# WHAT IS EXPECTED
Exactly as they appear, print the line with "Task: Open a" and each line after it through the end of the entries below; leave out pictures.

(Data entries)
============================================================

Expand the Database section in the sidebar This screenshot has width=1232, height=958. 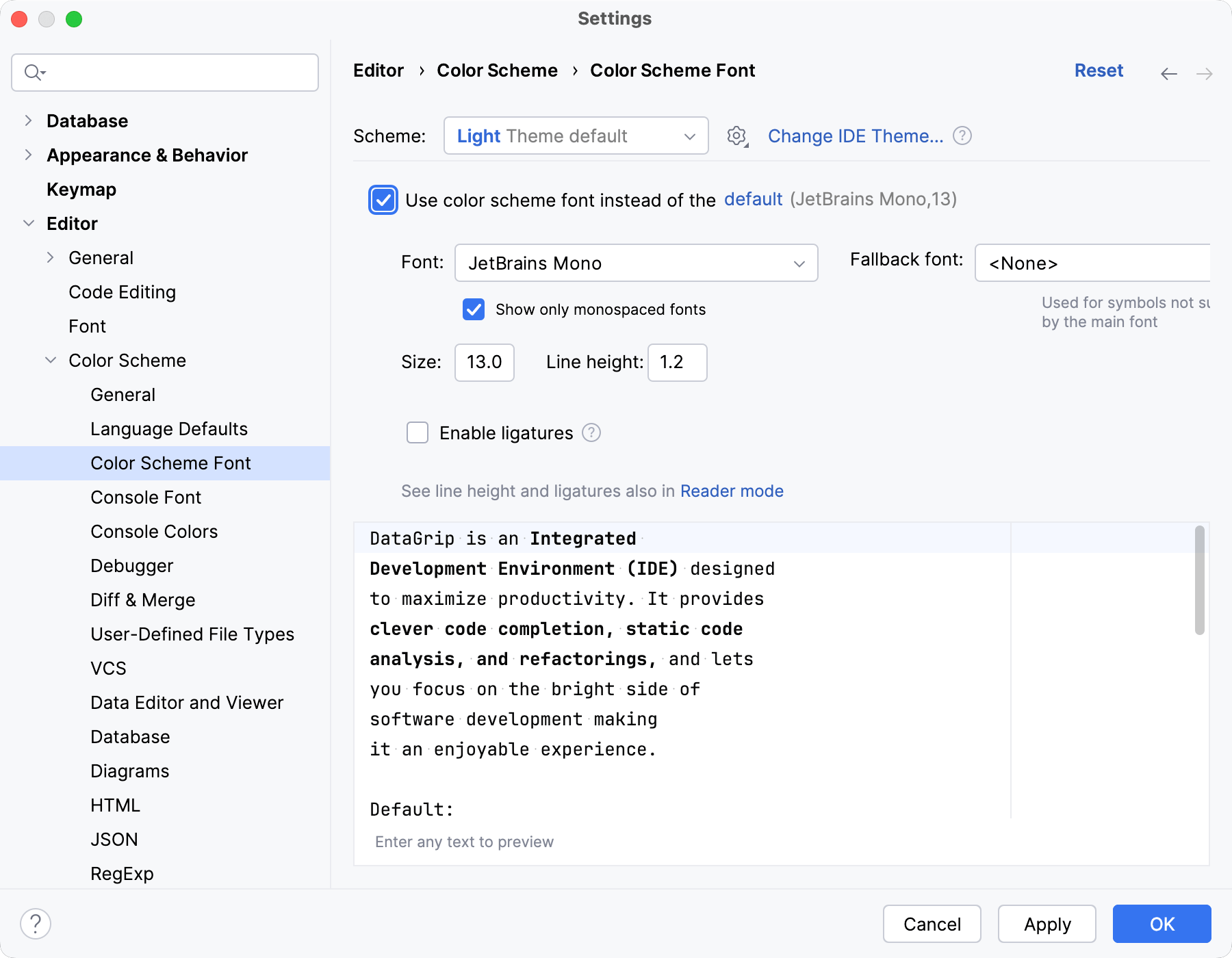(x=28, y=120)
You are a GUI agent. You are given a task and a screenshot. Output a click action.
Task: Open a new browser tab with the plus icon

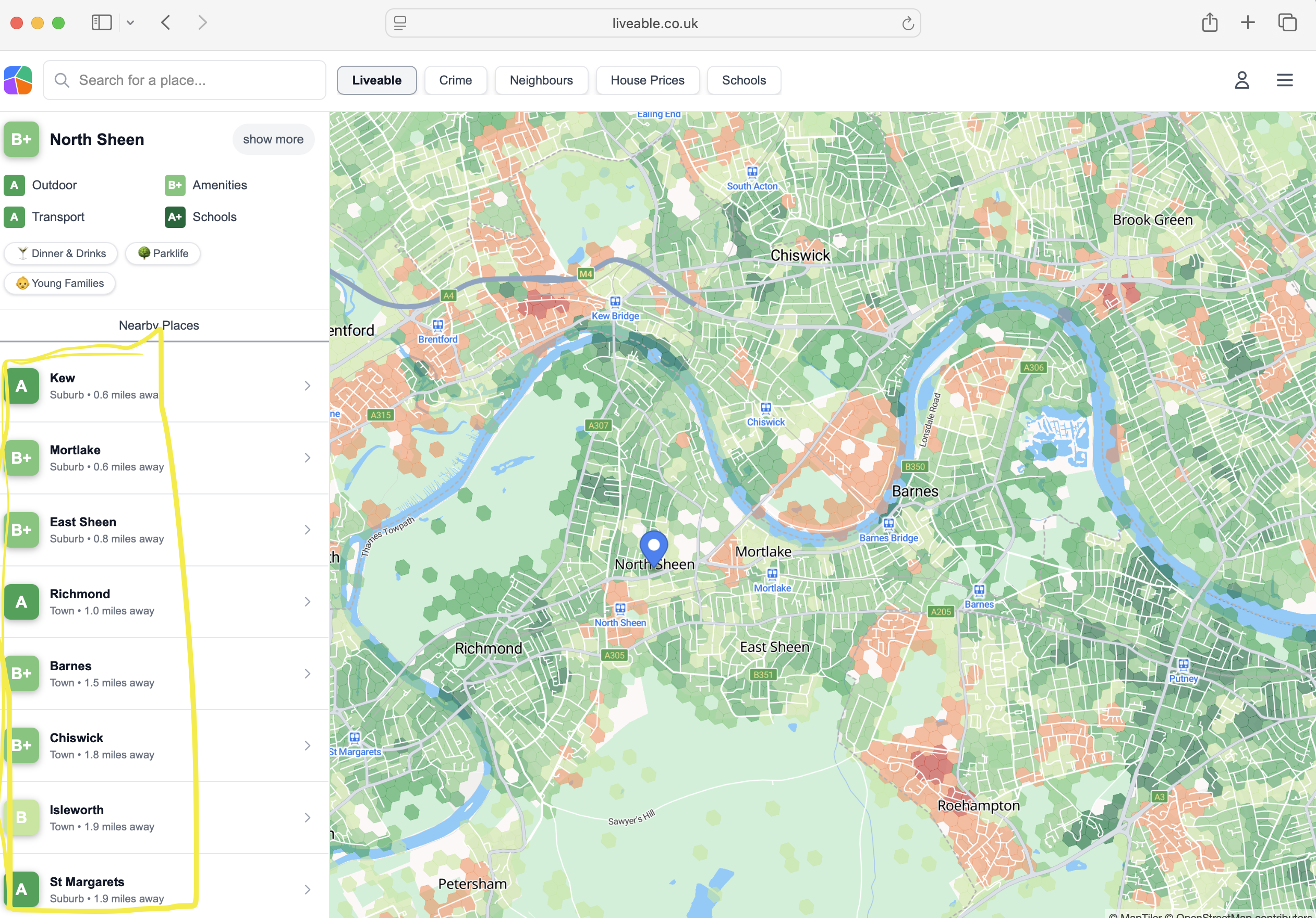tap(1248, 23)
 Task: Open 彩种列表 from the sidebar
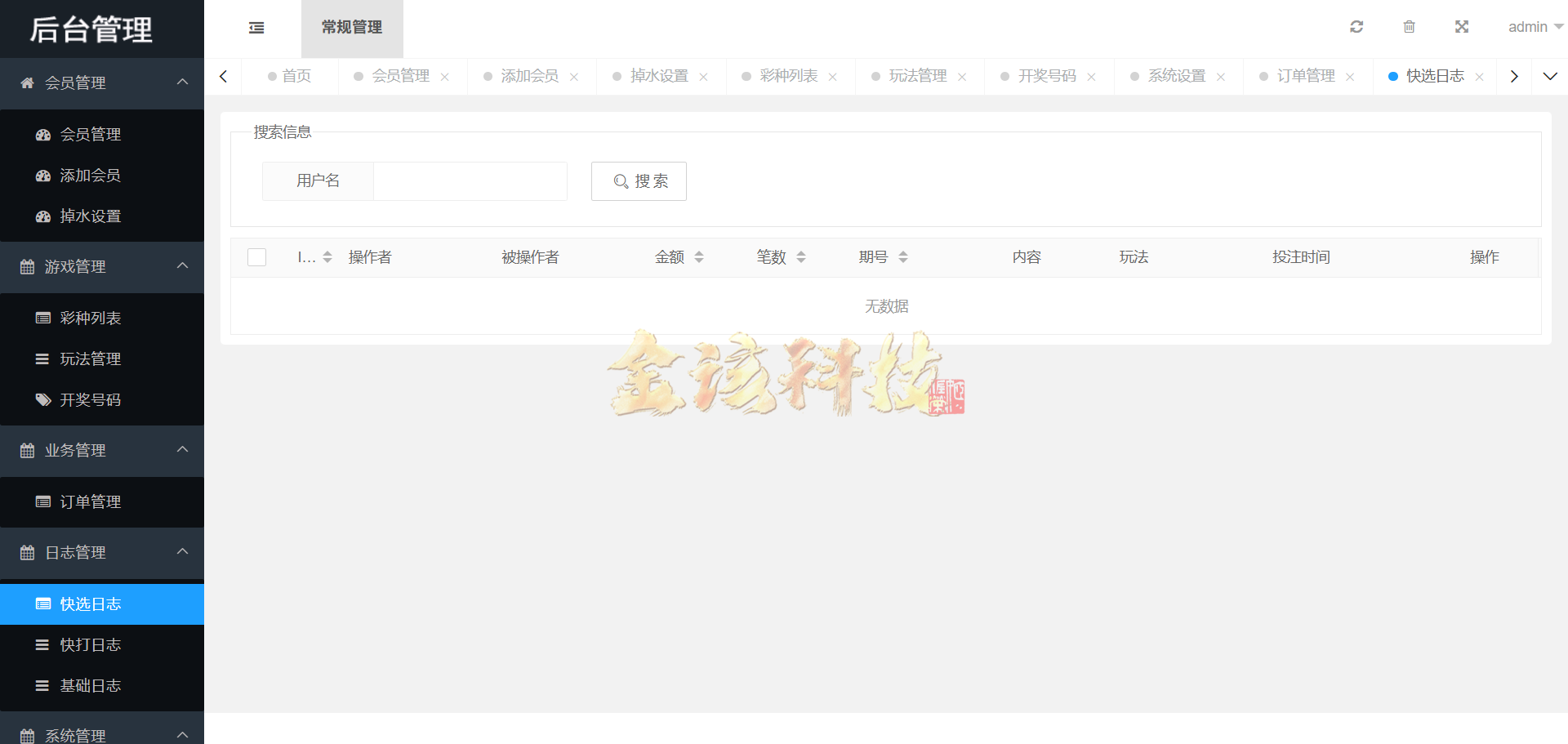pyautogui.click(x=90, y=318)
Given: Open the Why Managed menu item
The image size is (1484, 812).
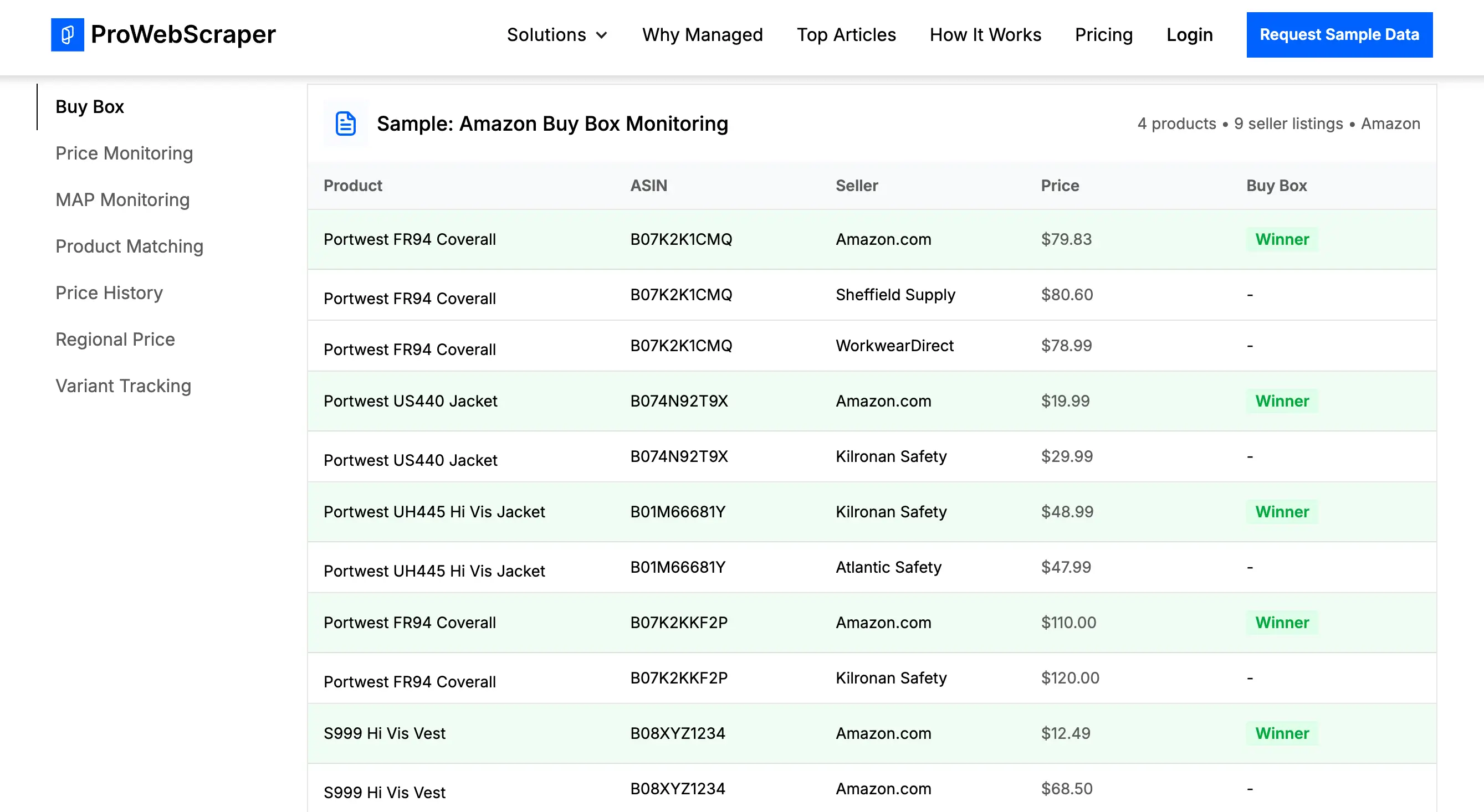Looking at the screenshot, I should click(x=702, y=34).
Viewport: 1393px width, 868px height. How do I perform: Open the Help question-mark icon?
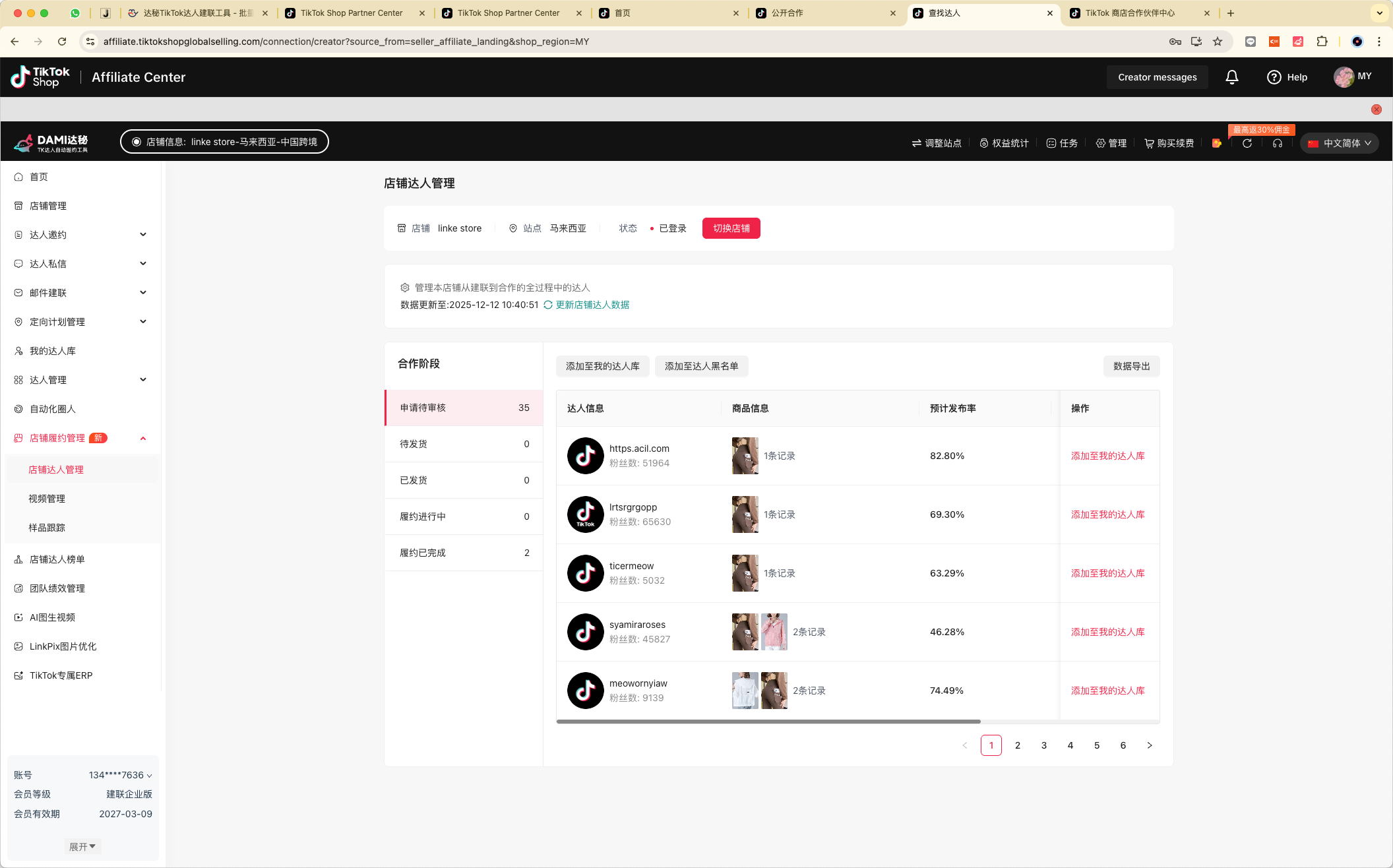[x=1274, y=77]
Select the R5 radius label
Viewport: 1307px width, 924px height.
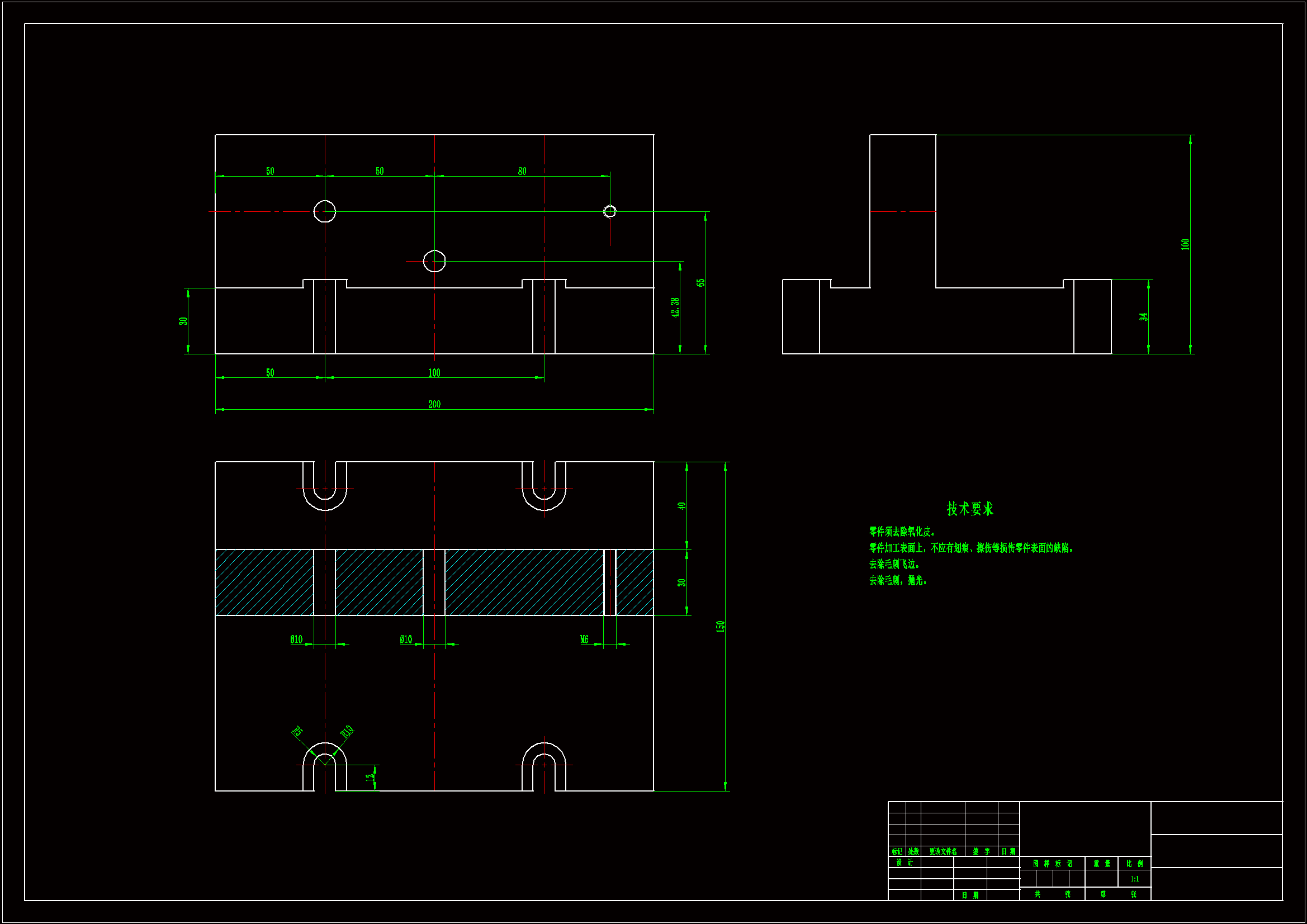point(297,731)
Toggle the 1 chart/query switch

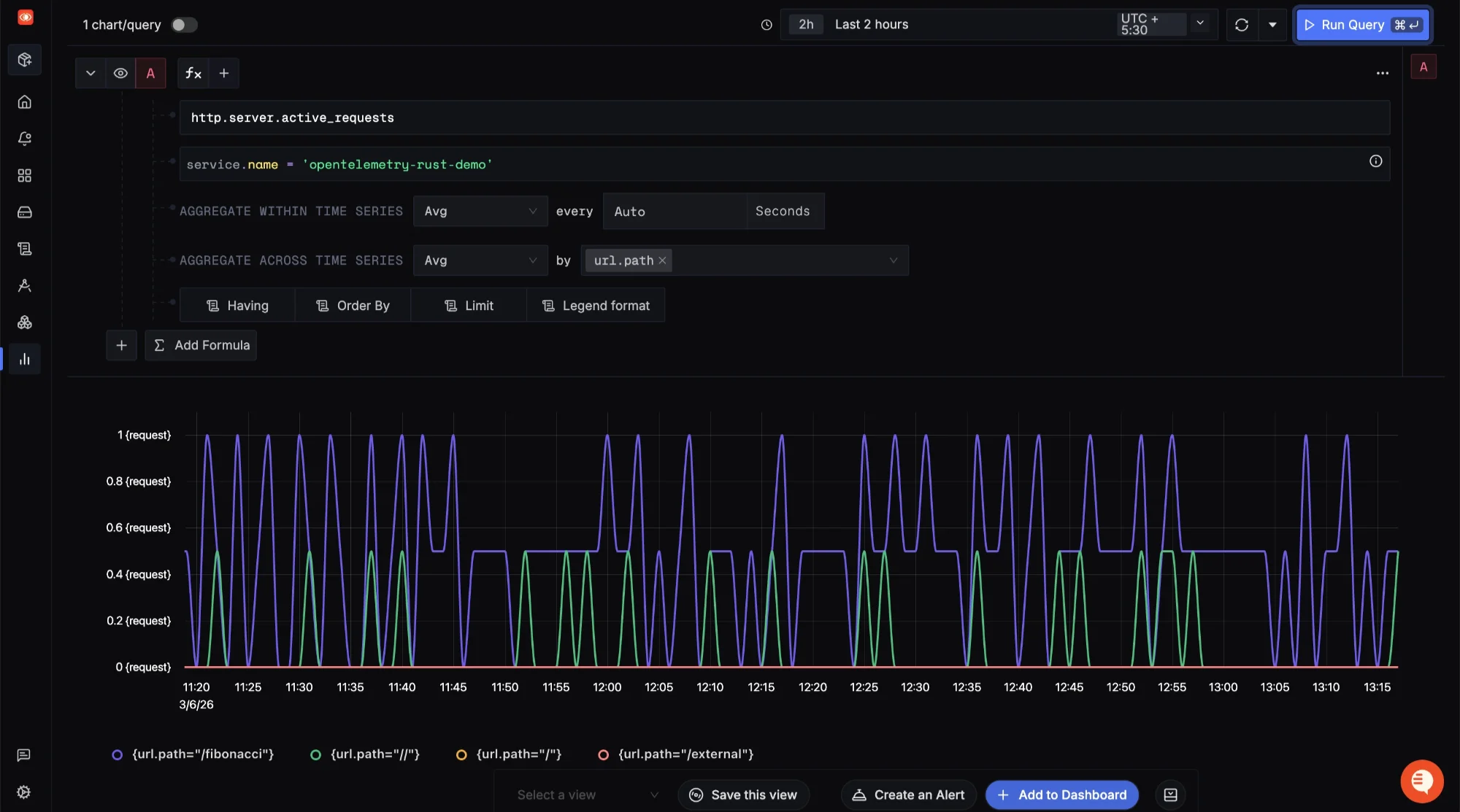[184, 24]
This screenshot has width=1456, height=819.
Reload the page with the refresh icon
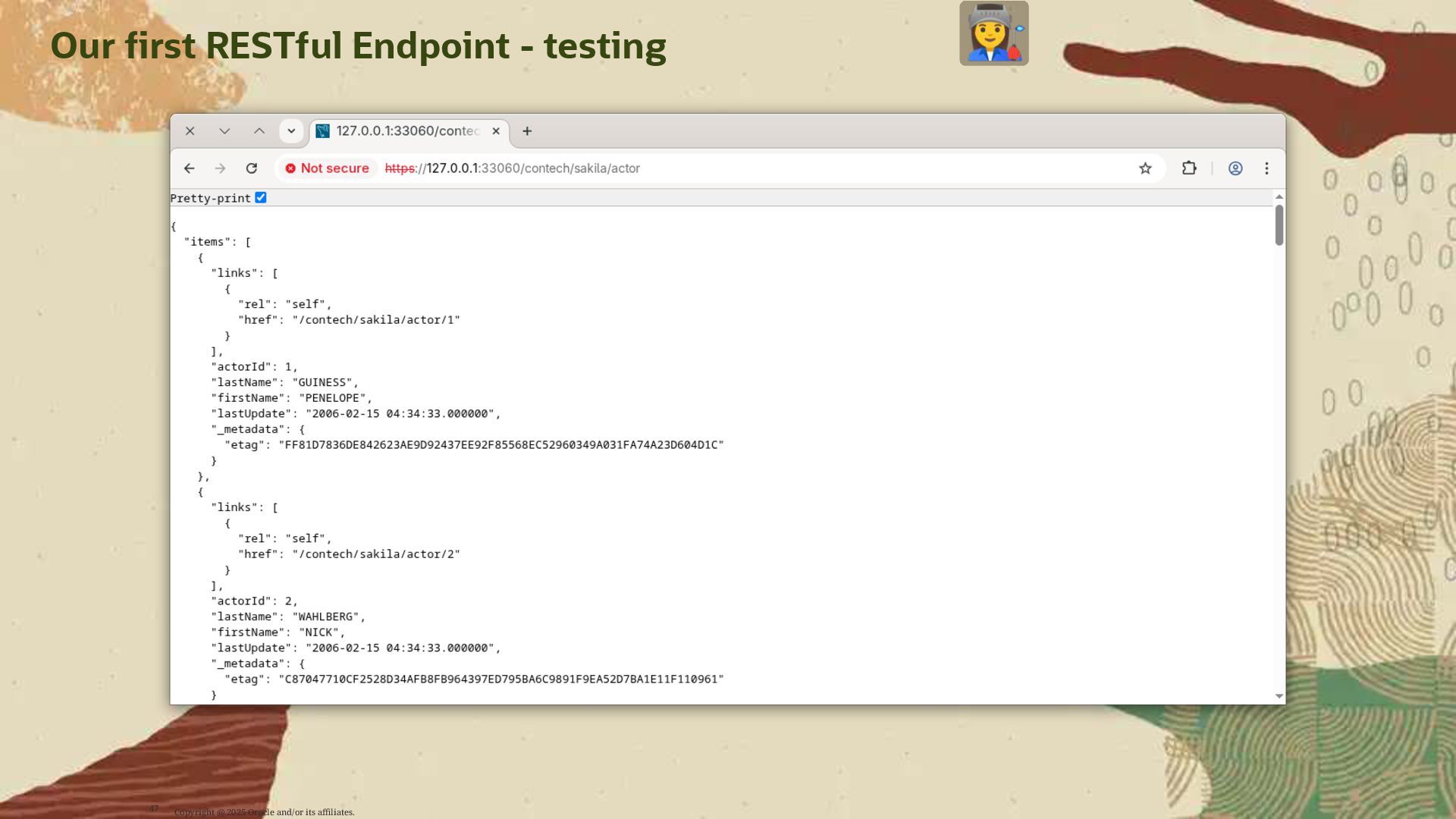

============================================================

# TASK RESULT
Task: Open a new browser tab with the plus icon

tap(1248, 23)
 Task: Open 彩种列表 from the sidebar
pyautogui.click(x=90, y=318)
Given: Open the Why Managed menu item
The image size is (1484, 812).
Looking at the screenshot, I should click(x=702, y=34).
Viewport: 1393px width, 868px height. How do I perform: Open the Help question-mark icon?
[x=1274, y=77]
Select the R5 radius label
Viewport: 1307px width, 924px height.
point(297,731)
Toggle the 1 chart/query switch

[184, 24]
This screenshot has width=1456, height=819.
Reload the page with the refresh icon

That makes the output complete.